• Written task:
Copy out the lines below word for word, leaving out the pictures.

• Record excerpts:
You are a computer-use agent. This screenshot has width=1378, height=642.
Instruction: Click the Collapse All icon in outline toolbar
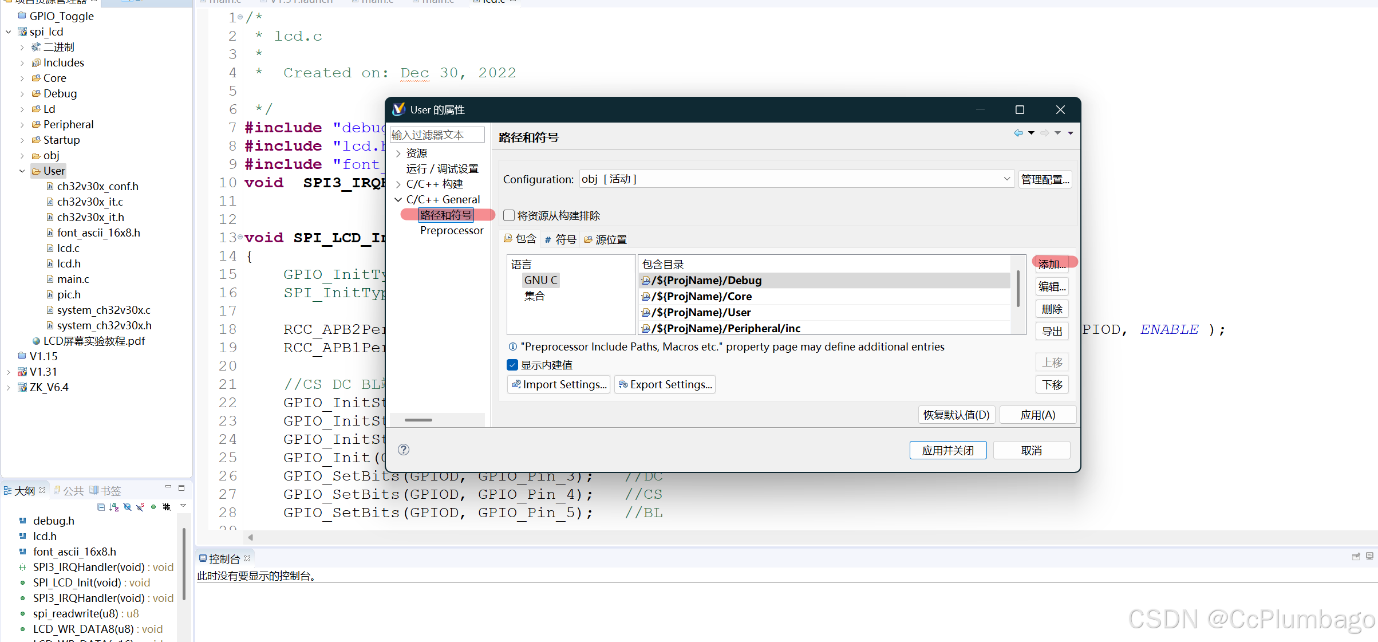coord(101,507)
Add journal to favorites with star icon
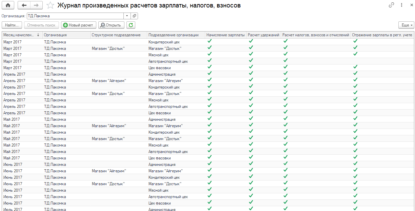This screenshot has height=211, width=415. (50, 5)
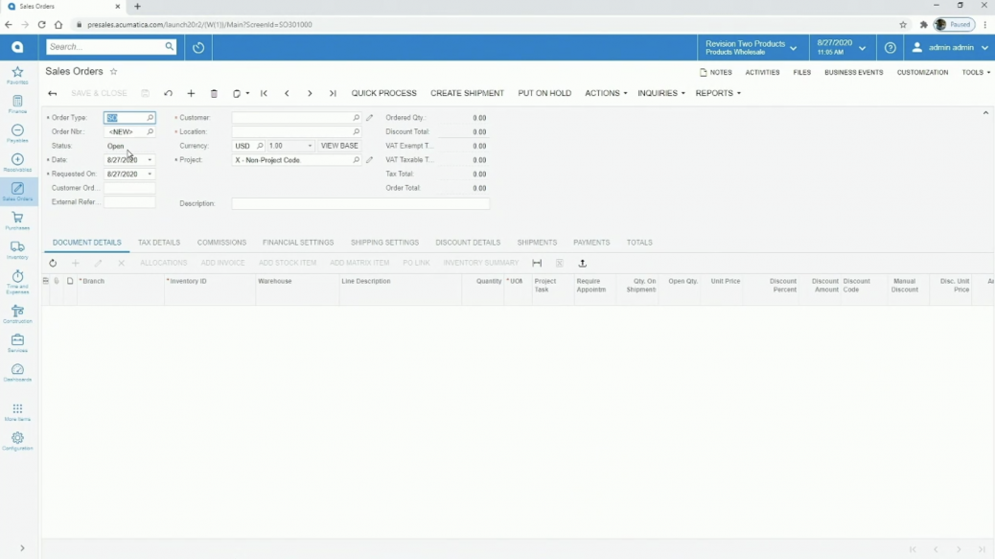Click the PUT ON HOLD toggle button
The width and height of the screenshot is (995, 559).
click(x=544, y=93)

• Result of the exercise:
You are a computer-use agent. This screenshot has width=1378, height=642.
Instruction: Click the Collapse All icon in outline toolbar
coord(101,507)
Add journal to favorites with star icon
This screenshot has height=211, width=415. (50, 5)
Click the PUT ON HOLD toggle button
The width and height of the screenshot is (995, 559).
click(x=544, y=93)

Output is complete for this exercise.